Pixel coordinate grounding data
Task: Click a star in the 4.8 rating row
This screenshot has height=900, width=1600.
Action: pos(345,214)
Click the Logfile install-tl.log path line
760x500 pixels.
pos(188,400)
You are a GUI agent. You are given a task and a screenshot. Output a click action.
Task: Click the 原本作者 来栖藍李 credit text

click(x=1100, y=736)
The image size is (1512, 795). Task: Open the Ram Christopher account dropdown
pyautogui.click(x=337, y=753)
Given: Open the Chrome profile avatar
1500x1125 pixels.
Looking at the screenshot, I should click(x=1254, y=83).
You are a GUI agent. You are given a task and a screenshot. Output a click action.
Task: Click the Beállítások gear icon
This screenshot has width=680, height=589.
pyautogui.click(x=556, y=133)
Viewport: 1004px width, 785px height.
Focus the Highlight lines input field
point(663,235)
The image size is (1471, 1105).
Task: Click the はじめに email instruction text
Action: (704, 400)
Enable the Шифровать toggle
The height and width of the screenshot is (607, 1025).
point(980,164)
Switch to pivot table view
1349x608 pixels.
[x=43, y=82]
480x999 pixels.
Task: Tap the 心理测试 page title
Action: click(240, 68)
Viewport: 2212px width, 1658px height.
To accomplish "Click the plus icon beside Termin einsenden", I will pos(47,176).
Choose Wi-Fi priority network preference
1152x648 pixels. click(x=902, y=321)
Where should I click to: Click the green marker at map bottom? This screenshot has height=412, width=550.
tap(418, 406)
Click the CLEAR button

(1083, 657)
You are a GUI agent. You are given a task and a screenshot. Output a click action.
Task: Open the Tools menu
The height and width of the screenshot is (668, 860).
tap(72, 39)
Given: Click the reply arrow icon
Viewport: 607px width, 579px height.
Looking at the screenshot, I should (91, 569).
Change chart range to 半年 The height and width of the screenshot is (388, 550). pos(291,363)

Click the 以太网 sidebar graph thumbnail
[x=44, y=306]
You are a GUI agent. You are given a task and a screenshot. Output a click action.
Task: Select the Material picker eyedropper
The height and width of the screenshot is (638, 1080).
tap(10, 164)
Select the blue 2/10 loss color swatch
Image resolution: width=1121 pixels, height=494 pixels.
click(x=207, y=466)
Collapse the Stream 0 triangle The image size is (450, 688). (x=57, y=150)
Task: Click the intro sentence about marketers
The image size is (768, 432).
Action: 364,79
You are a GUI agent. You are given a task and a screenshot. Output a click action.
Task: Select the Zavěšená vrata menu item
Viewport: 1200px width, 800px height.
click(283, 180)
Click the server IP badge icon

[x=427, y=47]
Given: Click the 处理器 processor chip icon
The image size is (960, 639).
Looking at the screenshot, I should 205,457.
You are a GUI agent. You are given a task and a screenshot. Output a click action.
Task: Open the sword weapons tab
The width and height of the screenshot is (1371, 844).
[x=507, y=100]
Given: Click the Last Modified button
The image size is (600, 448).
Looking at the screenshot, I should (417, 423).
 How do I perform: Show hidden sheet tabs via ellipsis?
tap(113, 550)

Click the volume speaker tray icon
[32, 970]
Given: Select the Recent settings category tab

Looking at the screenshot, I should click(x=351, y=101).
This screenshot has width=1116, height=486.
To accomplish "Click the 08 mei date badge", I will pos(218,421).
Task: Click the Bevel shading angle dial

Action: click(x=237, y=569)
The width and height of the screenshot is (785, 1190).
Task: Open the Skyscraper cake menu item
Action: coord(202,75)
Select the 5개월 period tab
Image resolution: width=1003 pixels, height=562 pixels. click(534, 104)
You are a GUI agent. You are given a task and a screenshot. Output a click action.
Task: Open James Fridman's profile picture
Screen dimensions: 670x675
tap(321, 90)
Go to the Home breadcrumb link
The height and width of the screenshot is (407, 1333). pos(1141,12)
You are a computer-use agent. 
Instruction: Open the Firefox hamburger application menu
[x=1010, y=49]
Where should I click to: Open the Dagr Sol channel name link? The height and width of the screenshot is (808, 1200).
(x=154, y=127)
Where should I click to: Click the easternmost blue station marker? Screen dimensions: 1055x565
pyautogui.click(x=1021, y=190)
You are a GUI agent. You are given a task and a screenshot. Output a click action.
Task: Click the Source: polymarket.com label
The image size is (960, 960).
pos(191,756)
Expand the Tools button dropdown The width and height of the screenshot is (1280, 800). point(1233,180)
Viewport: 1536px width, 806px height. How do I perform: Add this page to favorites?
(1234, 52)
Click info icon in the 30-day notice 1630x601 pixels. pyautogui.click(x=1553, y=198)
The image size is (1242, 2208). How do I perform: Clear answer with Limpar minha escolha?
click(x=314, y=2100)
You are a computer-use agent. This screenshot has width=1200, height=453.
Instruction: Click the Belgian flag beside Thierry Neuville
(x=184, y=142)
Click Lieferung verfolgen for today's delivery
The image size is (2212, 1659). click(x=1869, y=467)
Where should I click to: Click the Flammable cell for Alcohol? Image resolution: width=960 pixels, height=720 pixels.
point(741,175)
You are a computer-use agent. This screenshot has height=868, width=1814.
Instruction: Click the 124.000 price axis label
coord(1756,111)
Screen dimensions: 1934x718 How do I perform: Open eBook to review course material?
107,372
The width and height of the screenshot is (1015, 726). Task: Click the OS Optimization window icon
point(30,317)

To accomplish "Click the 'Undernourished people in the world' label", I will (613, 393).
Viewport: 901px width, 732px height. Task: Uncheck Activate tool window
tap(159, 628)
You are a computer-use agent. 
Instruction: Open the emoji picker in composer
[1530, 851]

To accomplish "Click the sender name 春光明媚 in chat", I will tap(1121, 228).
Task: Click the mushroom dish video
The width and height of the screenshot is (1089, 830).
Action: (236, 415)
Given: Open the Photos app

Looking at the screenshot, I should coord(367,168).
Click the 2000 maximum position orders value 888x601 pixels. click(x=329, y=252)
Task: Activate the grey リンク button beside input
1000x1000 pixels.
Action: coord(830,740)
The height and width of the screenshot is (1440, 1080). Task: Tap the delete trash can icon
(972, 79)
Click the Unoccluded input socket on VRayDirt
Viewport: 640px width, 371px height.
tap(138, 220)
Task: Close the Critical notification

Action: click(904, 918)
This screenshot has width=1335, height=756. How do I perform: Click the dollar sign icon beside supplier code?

AIM OF THE EXERCISE
Return exactly the lines from the one containing "Task: Activate the" to the last line of the data, and nothing more.

OUTPUT
Task: Activate the grey リンク button beside input
1000x1000 pixels.
Action: coord(830,740)
The height and width of the screenshot is (1440, 1080). Task: Tap the delete trash can icon
(972, 79)
Click the Unoccluded input socket on VRayDirt
Viewport: 640px width, 371px height.
tap(138, 220)
Task: Close the Critical notification

Action: click(904, 918)
This screenshot has width=1335, height=756. How do I perform: Click the dollar sign icon beside supplier code?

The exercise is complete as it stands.